For most people a 4 digit code is good, but what if you want better, enter the iPhone Configuration Utility. This utility is primarily for enterprises where they want to have a consistent profile across their enterprise iPhones, and it allows the administrator to set-up various configuration profiles to be installed on iPhones, but individuals can also use the tool to set up a configuration profile for their iPhone(s) as well.

Once you have installed the program and have your iPhone connected to your system, fire up the iPhone Configuration Utility and you will see a screen like so:

On the Main screen, you can see your iPhone's information and you can set the owner name and e-mail as well.

The item we are interested in is in the Configuration Profile page, so select that item on the left hand side list to see the following page:

On this page you give you configuration profile a name, a unique identifier, organization, and a description. Use what ever values you want to identify your configuration profile. Also on the General page if you scroll down is the security option, this controls how and when the profile can be removed from the iPhone, there are 3 possible options:

  • Always
  • With Authorization
  • Never

Select the one that best suits your needs, I went with Always for this example.

Once you have your general configuration done, you can move to the next section Passcode, which will give you the following screen:

This is where you can set some "real" passcode rules, you can make the passcode mandatory, set minimum values and complexity rules. The nice thing about this is that once you set the option of a passcode that contains complex characters, and I would suggest a minimum length of 6, that gives you a full keyboard to enter your passcode, not just the numbers 0-9.

That will give you a total of 97 standard characters (upper and lower case letters, numbers, and symbols), more if you use umlaut's and such but we will stick with just the standard for now, and with a 6 character length that will give you, if you allow for repetition, 832,972,004,929 possible combinations, with no repetition you would still have 711,484,104,960 possible combinations. Much better than the 10,000 possible with the straight 4 digit passcode system.

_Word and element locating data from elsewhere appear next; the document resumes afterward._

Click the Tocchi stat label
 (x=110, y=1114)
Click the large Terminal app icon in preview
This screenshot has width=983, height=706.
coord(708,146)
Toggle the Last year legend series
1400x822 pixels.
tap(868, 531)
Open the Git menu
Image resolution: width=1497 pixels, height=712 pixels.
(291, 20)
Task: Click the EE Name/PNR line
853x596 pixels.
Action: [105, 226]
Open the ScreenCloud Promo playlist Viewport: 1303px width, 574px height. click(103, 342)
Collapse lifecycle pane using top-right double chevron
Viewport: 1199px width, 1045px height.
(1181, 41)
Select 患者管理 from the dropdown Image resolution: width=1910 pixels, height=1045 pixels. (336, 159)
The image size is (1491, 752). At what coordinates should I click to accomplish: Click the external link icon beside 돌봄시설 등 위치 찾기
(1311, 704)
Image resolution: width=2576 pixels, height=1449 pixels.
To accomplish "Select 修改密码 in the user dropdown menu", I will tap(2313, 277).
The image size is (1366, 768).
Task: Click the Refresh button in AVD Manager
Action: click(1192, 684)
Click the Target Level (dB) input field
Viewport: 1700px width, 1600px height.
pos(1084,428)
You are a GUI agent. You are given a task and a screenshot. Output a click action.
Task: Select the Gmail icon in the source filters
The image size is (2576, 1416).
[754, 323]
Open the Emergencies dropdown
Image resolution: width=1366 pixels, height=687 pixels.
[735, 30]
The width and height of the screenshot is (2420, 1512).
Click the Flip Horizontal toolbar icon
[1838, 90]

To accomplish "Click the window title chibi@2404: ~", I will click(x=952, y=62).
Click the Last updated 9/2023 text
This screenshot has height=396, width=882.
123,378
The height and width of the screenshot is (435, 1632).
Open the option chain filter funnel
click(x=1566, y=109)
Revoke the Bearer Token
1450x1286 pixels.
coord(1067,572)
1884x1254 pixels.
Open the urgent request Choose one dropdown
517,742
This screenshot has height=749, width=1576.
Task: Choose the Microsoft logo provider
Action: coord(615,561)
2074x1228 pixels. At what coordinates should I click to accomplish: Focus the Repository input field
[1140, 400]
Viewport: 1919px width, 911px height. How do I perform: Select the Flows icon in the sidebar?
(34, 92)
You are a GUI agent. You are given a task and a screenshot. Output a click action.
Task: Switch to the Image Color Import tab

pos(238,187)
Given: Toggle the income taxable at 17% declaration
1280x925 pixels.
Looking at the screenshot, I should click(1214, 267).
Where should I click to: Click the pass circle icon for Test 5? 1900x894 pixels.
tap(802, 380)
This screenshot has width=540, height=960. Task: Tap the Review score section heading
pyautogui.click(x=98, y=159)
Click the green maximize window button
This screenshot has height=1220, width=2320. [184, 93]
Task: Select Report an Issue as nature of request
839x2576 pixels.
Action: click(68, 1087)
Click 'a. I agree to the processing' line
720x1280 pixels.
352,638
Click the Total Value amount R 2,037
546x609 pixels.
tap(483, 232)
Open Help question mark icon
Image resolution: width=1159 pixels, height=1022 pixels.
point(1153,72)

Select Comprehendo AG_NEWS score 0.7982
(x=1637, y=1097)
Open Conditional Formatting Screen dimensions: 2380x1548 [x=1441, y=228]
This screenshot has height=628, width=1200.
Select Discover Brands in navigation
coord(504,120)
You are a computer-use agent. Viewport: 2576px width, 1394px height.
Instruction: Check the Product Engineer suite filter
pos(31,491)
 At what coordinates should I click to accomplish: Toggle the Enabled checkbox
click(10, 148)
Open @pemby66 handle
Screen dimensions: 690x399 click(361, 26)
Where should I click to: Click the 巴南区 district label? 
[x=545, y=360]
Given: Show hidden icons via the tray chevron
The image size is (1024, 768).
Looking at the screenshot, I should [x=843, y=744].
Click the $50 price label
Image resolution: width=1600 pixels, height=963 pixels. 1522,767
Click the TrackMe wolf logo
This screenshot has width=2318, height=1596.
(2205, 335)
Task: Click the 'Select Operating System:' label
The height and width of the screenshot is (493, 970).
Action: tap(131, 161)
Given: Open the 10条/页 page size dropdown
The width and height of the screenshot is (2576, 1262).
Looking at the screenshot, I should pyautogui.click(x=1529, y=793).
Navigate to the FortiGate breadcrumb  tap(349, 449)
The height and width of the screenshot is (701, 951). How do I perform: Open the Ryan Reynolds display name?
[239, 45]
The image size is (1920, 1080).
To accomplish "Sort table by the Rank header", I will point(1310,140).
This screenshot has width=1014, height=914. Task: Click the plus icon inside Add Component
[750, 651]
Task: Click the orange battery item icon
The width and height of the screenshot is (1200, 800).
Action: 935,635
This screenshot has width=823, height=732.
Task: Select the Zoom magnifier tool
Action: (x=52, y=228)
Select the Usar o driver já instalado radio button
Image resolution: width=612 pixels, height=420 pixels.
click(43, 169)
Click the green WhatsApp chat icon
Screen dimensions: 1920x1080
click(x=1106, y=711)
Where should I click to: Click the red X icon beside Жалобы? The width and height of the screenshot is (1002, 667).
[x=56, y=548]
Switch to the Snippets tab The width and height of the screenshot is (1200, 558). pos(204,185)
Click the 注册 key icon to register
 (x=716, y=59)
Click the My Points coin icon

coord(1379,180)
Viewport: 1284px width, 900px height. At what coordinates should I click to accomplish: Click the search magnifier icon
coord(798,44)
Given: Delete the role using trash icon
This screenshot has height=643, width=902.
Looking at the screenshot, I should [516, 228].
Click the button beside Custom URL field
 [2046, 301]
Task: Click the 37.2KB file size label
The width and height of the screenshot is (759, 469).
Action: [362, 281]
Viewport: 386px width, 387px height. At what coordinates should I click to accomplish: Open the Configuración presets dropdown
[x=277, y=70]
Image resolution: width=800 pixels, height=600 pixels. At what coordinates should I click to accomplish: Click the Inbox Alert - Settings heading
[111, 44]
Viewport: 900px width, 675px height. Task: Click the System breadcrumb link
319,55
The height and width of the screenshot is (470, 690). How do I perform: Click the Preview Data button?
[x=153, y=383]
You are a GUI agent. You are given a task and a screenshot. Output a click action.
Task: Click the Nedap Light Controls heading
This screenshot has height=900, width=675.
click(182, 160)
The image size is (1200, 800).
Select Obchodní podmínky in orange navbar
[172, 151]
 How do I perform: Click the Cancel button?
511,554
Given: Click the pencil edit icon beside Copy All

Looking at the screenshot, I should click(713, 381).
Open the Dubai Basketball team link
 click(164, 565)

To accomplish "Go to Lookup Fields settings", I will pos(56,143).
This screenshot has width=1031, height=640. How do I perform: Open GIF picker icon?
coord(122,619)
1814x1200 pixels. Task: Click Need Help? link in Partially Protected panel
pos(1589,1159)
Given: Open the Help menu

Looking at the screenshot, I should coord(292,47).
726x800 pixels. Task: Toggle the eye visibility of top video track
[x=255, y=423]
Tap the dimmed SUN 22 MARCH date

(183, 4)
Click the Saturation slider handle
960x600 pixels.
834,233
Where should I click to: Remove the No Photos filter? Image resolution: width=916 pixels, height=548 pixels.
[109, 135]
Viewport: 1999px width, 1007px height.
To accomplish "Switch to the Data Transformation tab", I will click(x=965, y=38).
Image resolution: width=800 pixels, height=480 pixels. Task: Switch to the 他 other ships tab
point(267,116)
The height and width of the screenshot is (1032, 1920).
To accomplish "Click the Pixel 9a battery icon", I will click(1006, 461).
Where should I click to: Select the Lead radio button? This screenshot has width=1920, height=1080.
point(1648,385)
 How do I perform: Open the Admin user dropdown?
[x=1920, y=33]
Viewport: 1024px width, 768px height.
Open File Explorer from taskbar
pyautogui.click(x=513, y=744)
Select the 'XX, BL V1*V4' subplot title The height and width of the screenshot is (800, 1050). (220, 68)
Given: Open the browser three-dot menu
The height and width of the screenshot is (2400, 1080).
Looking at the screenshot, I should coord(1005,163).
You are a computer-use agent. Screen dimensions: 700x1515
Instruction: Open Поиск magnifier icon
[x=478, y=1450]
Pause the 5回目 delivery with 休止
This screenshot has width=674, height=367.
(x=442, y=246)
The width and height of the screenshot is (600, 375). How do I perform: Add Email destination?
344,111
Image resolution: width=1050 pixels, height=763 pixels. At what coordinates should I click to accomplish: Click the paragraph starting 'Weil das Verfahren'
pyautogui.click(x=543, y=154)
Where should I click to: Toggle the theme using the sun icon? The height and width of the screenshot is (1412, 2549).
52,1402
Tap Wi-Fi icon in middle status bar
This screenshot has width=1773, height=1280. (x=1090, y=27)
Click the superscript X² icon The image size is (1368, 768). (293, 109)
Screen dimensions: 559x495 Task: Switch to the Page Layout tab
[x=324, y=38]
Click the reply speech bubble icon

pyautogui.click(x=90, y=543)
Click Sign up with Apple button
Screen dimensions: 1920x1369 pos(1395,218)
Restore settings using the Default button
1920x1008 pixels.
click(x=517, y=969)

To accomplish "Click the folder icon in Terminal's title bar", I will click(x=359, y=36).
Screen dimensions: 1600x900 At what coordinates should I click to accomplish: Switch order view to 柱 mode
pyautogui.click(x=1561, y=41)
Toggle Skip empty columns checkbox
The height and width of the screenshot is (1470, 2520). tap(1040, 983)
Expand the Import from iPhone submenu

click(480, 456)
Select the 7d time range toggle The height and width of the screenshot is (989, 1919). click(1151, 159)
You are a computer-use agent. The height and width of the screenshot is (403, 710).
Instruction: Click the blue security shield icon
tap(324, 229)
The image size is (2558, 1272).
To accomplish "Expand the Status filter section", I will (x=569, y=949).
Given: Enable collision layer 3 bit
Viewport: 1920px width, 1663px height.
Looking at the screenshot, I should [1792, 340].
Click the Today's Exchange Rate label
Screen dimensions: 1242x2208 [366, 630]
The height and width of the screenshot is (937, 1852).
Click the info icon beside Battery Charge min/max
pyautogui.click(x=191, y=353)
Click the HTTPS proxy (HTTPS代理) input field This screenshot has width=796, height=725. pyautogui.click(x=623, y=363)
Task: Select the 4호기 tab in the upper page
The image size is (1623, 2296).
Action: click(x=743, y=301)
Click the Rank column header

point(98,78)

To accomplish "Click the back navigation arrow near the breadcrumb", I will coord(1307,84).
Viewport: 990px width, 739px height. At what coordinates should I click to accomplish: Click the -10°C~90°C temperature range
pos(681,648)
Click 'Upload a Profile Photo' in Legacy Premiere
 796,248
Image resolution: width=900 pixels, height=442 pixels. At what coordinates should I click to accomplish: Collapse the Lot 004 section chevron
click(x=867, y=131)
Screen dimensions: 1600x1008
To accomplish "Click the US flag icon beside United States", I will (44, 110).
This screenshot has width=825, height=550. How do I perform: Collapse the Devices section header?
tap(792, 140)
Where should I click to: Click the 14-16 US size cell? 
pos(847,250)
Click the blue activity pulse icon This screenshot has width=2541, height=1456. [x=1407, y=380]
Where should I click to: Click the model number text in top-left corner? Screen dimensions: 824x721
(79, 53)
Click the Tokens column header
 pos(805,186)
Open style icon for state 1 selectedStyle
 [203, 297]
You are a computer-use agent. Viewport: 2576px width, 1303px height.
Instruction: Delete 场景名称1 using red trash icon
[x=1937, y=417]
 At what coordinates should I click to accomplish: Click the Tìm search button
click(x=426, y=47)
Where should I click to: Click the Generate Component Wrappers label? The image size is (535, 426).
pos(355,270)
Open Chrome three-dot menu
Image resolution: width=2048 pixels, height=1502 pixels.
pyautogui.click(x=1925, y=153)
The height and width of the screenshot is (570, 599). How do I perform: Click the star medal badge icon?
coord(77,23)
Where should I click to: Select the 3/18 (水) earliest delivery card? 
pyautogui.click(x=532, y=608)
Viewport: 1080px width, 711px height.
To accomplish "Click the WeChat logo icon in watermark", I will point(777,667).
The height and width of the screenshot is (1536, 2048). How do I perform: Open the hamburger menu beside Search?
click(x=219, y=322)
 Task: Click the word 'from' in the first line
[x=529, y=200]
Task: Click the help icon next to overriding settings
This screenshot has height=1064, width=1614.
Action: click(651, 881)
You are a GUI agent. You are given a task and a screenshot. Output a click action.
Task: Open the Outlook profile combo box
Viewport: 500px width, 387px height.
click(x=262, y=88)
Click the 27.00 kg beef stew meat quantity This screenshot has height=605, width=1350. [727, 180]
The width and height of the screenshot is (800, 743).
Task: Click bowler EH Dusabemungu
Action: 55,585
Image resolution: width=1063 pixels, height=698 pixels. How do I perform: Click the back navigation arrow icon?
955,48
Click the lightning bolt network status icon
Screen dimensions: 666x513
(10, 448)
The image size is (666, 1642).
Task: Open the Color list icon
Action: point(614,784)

Once you have you configuration profile set the way you like, then you can select your iPhone from the device list on the lefthand side and then select the Configuration Profile tab for your device:

Here under the Install item you can click on Install (shows as remove on my screen shot as I had already installed my profile) and that will install the profile onto your iPhone.

Now when you go into your passcode set-up, you will have a text entry box and a full keyboard available to set your iPhone passcode.

Have fun, and enjoy, but remember your new complex passcode!